» Source material
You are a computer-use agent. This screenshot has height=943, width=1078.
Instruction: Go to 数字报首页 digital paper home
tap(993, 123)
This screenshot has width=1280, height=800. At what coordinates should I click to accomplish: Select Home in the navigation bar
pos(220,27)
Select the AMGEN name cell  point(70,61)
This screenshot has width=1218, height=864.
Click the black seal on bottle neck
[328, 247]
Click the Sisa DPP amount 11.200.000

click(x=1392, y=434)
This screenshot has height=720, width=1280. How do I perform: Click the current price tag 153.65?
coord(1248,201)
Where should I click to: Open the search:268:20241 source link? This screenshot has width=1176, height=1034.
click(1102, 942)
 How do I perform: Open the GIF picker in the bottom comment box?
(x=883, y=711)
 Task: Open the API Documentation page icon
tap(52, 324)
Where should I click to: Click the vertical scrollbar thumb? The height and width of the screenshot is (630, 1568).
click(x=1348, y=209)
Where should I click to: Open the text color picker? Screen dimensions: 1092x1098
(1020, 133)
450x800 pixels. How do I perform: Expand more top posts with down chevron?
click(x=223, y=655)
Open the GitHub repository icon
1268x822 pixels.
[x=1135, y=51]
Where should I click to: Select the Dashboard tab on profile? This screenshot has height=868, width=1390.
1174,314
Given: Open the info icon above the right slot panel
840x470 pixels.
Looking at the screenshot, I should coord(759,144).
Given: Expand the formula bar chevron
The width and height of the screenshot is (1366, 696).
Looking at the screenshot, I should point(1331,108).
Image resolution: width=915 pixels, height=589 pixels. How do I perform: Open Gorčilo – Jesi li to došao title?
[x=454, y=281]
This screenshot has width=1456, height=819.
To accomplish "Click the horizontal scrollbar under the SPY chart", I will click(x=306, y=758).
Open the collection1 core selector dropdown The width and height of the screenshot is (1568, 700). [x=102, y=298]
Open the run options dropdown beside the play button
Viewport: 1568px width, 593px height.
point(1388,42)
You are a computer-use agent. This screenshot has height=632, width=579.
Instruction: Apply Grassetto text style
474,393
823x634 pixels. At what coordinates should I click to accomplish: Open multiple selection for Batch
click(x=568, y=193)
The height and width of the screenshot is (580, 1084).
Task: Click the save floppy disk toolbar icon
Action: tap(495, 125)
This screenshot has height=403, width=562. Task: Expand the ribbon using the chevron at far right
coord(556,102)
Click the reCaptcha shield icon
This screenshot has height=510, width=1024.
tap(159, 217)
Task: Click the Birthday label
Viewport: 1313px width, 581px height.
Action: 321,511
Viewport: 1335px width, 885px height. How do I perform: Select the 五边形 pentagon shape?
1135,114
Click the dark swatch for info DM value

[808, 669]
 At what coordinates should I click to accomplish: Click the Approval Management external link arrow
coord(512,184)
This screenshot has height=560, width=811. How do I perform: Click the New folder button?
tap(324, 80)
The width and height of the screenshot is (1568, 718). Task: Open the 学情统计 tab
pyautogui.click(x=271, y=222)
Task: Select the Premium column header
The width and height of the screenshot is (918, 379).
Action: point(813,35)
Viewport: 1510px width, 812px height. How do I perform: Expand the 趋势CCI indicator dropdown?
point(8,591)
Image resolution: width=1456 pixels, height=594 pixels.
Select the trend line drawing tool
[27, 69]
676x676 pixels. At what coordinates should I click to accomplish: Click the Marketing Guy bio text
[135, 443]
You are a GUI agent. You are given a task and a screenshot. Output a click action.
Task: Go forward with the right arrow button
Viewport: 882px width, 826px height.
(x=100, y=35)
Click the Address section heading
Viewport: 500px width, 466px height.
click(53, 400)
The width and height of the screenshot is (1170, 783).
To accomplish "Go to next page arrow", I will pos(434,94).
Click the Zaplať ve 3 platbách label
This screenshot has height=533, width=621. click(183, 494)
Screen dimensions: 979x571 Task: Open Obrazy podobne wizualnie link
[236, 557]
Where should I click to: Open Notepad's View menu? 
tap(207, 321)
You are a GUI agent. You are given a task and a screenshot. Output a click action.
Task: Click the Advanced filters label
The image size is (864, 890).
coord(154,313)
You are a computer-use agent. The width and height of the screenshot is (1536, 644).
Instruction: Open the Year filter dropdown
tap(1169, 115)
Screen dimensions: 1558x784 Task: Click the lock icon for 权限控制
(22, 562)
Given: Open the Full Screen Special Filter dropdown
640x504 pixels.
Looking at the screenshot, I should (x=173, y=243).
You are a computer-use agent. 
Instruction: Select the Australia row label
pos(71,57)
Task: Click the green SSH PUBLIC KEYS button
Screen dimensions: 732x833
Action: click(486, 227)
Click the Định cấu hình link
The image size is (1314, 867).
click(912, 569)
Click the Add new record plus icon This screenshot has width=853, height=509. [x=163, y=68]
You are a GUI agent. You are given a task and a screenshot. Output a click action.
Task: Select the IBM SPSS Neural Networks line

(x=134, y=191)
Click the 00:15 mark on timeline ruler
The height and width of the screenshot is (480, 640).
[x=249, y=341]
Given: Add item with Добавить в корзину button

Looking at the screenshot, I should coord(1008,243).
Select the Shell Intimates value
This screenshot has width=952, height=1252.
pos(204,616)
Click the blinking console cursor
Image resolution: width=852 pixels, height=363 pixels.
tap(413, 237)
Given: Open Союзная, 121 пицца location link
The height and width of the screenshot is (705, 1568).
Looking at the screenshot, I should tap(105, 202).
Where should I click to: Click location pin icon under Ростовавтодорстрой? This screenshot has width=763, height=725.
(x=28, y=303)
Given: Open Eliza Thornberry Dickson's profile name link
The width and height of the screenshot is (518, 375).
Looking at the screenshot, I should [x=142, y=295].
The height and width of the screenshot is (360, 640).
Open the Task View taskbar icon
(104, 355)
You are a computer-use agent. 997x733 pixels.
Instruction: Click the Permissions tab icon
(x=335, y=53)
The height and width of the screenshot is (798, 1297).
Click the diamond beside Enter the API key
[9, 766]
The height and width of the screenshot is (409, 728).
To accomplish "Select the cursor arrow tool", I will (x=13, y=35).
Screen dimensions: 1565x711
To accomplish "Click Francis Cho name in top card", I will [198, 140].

» Instructions to follow
Your task is to transcribe all of the entries word for word.

» Exercise solution
You are a computer-use agent. This screenshot has height=943, width=1078.
Instruction: Go to 数字报首页 digital paper home
tap(993, 123)
This screenshot has width=1280, height=800. At what coordinates should I click to accomplish: Select Home in the navigation bar
pos(220,27)
Select the AMGEN name cell  point(70,61)
This screenshot has width=1218, height=864.
Click the black seal on bottle neck
[328, 247]
Click the Sisa DPP amount 11.200.000

click(x=1392, y=434)
This screenshot has height=720, width=1280. How do I perform: Click the current price tag 153.65?
coord(1248,201)
Where should I click to: Open the search:268:20241 source link? This screenshot has width=1176, height=1034.
click(1102, 942)
 How do I perform: Open the GIF picker in the bottom comment box?
(x=883, y=711)
 Task: Open the API Documentation page icon
tap(52, 324)
Where should I click to: Click the vertical scrollbar thumb? The height and width of the screenshot is (630, 1568).
click(x=1348, y=209)
Where should I click to: Open the text color picker? Screen dimensions: 1092x1098
(1020, 133)
450x800 pixels. How do I perform: Expand more top posts with down chevron?
click(x=223, y=655)
Open the GitHub repository icon
1268x822 pixels.
[x=1135, y=51]
Where should I click to: Select the Dashboard tab on profile? This screenshot has height=868, width=1390.
1174,314
Given: Open the info icon above the right slot panel
840x470 pixels.
Looking at the screenshot, I should coord(759,144).
Given: Expand the formula bar chevron
The width and height of the screenshot is (1366, 696).
Looking at the screenshot, I should point(1331,108).
Image resolution: width=915 pixels, height=589 pixels. How do I perform: Open Gorčilo – Jesi li to došao title?
[x=454, y=281]
This screenshot has width=1456, height=819.
To accomplish "Click the horizontal scrollbar under the SPY chart", I will click(x=306, y=758).
Open the collection1 core selector dropdown The width and height of the screenshot is (1568, 700). [x=102, y=298]
Open the run options dropdown beside the play button
Viewport: 1568px width, 593px height.
point(1388,42)
You are a computer-use agent. This screenshot has height=632, width=579.
Instruction: Apply Grassetto text style
474,393
823x634 pixels. At what coordinates should I click to accomplish: Open multiple selection for Batch
click(x=568, y=193)
The height and width of the screenshot is (580, 1084).
Task: Click the save floppy disk toolbar icon
Action: tap(495, 125)
This screenshot has height=403, width=562. Task: Expand the ribbon using the chevron at far right
coord(556,102)
Click the reCaptcha shield icon
This screenshot has height=510, width=1024.
tap(159, 217)
Task: Click the Birthday label
Viewport: 1313px width, 581px height.
Action: 321,511
Viewport: 1335px width, 885px height. How do I perform: Select the 五边形 pentagon shape?
1135,114
Click the dark swatch for info DM value

[808, 669]
 At what coordinates should I click to accomplish: Click the Approval Management external link arrow
coord(512,184)
This screenshot has height=560, width=811. How do I perform: Click the New folder button?
tap(324, 80)
The width and height of the screenshot is (1568, 718). Task: Open the 学情统计 tab
pyautogui.click(x=271, y=222)
Task: Select the Premium column header
The width and height of the screenshot is (918, 379).
Action: point(813,35)
Viewport: 1510px width, 812px height. How do I perform: Expand the 趋势CCI indicator dropdown?
point(8,591)
Image resolution: width=1456 pixels, height=594 pixels.
Select the trend line drawing tool
[27, 69]
676x676 pixels. At what coordinates should I click to accomplish: Click the Marketing Guy bio text
[135, 443]
You are a GUI agent. You are given a task and a screenshot. Output a click action.
Task: Go forward with the right arrow button
Viewport: 882px width, 826px height.
(x=100, y=35)
Click the Address section heading
Viewport: 500px width, 466px height.
click(53, 400)
The width and height of the screenshot is (1170, 783).
To accomplish "Go to next page arrow", I will pos(434,94).
Click the Zaplať ve 3 platbách label
This screenshot has height=533, width=621. click(183, 494)
Screen dimensions: 979x571 Task: Open Obrazy podobne wizualnie link
[236, 557]
Where should I click to: Open Notepad's View menu? 
tap(207, 321)
You are a GUI agent. You are given a task and a screenshot. Output a click action.
Task: Click the Advanced filters label
The image size is (864, 890).
coord(154,313)
You are a computer-use agent. The width and height of the screenshot is (1536, 644).
Instruction: Open the Year filter dropdown
tap(1169, 115)
Screen dimensions: 1558x784 Task: Click the lock icon for 权限控制
(22, 562)
Given: Open the Full Screen Special Filter dropdown
640x504 pixels.
Looking at the screenshot, I should (x=173, y=243).
You are a computer-use agent. 
Instruction: Select the Australia row label
pos(71,57)
Task: Click the green SSH PUBLIC KEYS button
Screen dimensions: 732x833
Action: click(486, 227)
Click the Định cấu hình link
The image size is (1314, 867).
click(912, 569)
Click the Add new record plus icon This screenshot has width=853, height=509. [x=163, y=68]
You are a GUI agent. You are given a task and a screenshot. Output a click action.
Task: Select the IBM SPSS Neural Networks line

(x=134, y=191)
Click the 00:15 mark on timeline ruler
The height and width of the screenshot is (480, 640).
[x=249, y=341]
Given: Add item with Добавить в корзину button

Looking at the screenshot, I should coord(1008,243).
Select the Shell Intimates value
This screenshot has width=952, height=1252.
pos(204,616)
Click the blinking console cursor
Image resolution: width=852 pixels, height=363 pixels.
tap(413, 237)
Given: Open Союзная, 121 пицца location link
The height and width of the screenshot is (705, 1568).
Looking at the screenshot, I should tap(105, 202).
Where should I click to: Click location pin icon under Ростовавтодорстрой? This screenshot has width=763, height=725.
(x=28, y=303)
Given: Open Eliza Thornberry Dickson's profile name link
The width and height of the screenshot is (518, 375).
Looking at the screenshot, I should [x=142, y=295].
The height and width of the screenshot is (360, 640).
Open the Task View taskbar icon
(104, 355)
You are a computer-use agent. 997x733 pixels.
Instruction: Click the Permissions tab icon
(x=335, y=53)
The height and width of the screenshot is (798, 1297).
Click the diamond beside Enter the API key
[9, 766]
The height and width of the screenshot is (409, 728).
To accomplish "Select the cursor arrow tool", I will (x=13, y=35).
Screen dimensions: 1565x711
To accomplish "Click Francis Cho name in top card", I will [198, 140].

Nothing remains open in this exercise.